Un tailleur rosa sangue

Se c’è un abito attraverso il quale è passata la storia, è quello di cui sto per raccontarvi.

Dallas, 22 novembre 1963. La Lincoln Continental decappottabile viaggia a passo d’uomo su Elm Street.

Ai lati della strada, dieto le transenne, si accalcano migliaia di persone che sventolano la mano in segno di saluto al passaggio della coppia reale.

Sì, gli Stati Uniti sono una repubblica federale, ma i coniugi Kennedy, negli anni Cinquanta-Sessanta, sono stati per gli USA l’equivalente dei Windsor inglesi.

John Fitzgerald era un delfino predestinato alla presidenza fin da ragazzo tanto che, ancora oggi, è l’uomo più giovane ad aver coperto la carica.

Pur essendo un democratico aveva riferimenti politici più liberali e moderati che strizzavano l’occhio ai conservatori.

E se c’era una che sembrava fatta con lo stampino della conservatrice, quella era sua moglie Jackie.

Jacqueline Kennedy, nata Bouvier, aveva la stoffa della monarca: veniva dalla meglio società di Long Island, era una cavallerizza esperta, appassionata di lettura, arte, pittura e fotografia, parlava quattro lingue e aveva arricchito la sua cultura con lunghi soggiorni in Europa.

Insomma, entrambi facevano parte di “quelli che contano” e il loro matrimonio da duemila invitati poteva rivaleggiare con ogni royal wedding ufficiale.

Al loro insediamento, nel gennaio 1961, la Casa Bianca venne ribattezzata la Camelot d’America, per i sontuosi ricevimenti dati dalla First Lady ai quali era invitata la crème degli intellettuali del paese e d’Europa e lei, con il suo stile, dettava legge in fatto di moda.

Il Jackie-style era essenziale, pulito, sobrio ed elegante: caschetto in piega, tailleur tinta unita, cappellini a tamburello, filo di perle, filo di tacco e le donne la imitavano come un esercito di brave soldatesse in jersey.

Quel 22 novembre, la regina salutava la folla, speculare al marito, vestita in un tailleur Chanel in lana rosa lampone Linton Tweed, lavorata bouclé, con finiture blu navy; giacca doppio petto con sei bottoni dorati e quattro tasche quadrate.
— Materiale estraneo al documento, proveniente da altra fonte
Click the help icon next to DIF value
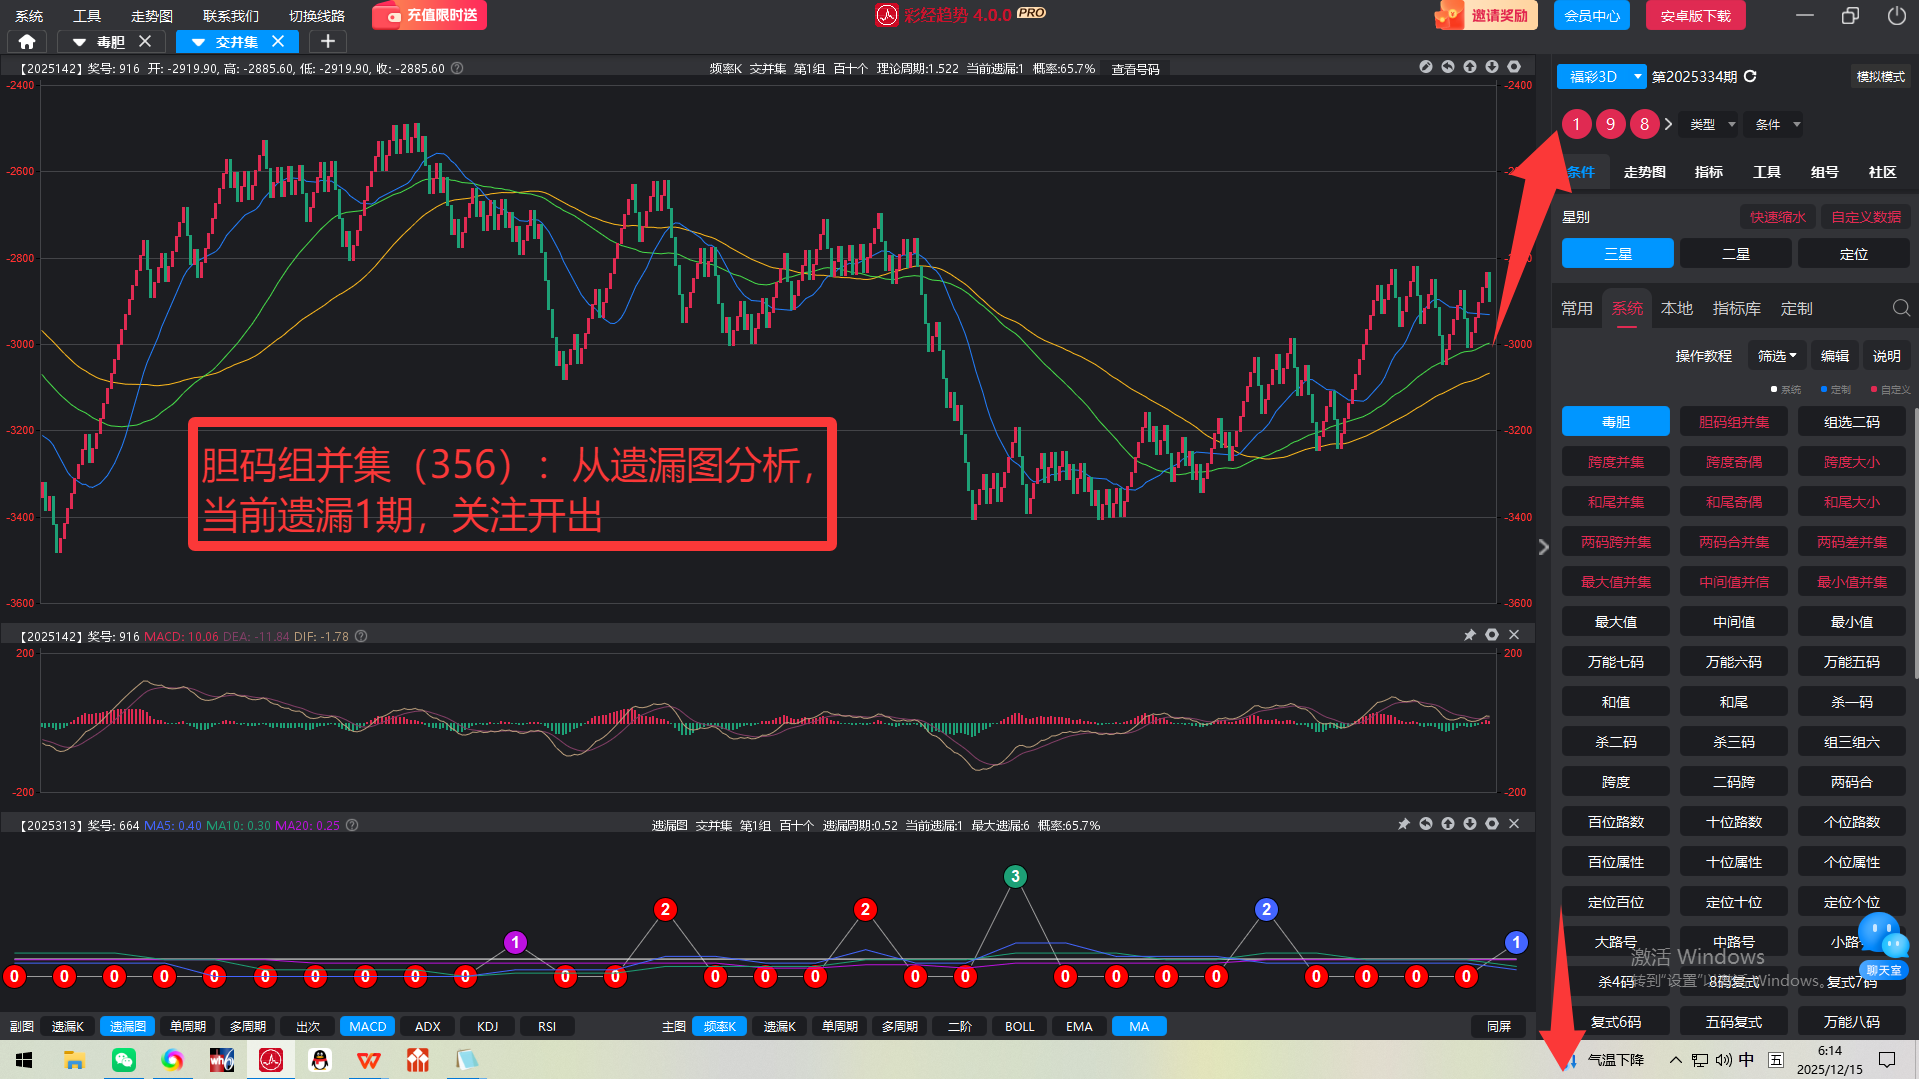point(361,636)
Non manca il cappellino a tamburello coordinato.

In realtà, per molti anni si è speculato se quell’abito fosse uno Chanel originale o una imitazione di Chez Ninon, un salone di moda newyorkese che produceva imitazioni dei modelli di Chanel. La maison parigina però ha specificato che erano loro stessi a mandare tessuti, bottoni e ricami a Chez Ninon e che questi avevano confezionato l’abito per Jackie seguendo la tecnica “linea per linea” inventato da Chanel e quindi fosse una produzione autorizzata (lo scopo era rendere meno “francese” il vestiario della First Lady che, anche oggi, è richiesto che privilegi griffes americane a quelle straniere).
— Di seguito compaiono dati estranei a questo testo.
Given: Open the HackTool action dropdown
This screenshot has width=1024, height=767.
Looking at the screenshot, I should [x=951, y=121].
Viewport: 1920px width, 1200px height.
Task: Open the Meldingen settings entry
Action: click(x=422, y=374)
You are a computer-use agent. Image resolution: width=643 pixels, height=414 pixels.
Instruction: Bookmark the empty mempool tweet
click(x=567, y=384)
Alle 12.30 locali, due spari interrompono l’allegria della parata e, prima ancora che si possa capire da dove siano esplosi, il presidente Kennedy si accascia sul sedile dell’auto, un grembo alla moglie.

La ferita alla testa macchia con una chiazza di sangue la gonna rosa di Jackie che, dopo pochi secondi è costretta ad abbandonare il corpo esanime di John e a strisciare sul cofano della Lincoln perché la sicurezza la metta in salvo dal tiro dell’attentatore.

La First Lady non volle cambiarsi fino a dopo l’insediamento del vice, perché era sua intenzione che tutti vedessero la scena del crimine.

Il giorno successivo il tailleur ancora macchiato, con cappellino e borsa, è stato riposto in una scatola e oggi sono conservati in un luogo tenuto segreto, in una stanza senza finestre con umidità controllata al 40%, e ricambio di aria attivato ogni sei ore come un reperto archeologico.

Secondo le istruzioni della figlia Karoline, l’abito non potrà essere esposto al pubblico fino al 2103.

Il tailleur, oggi, è uno degli oggetti preziosi più protetti al mondo.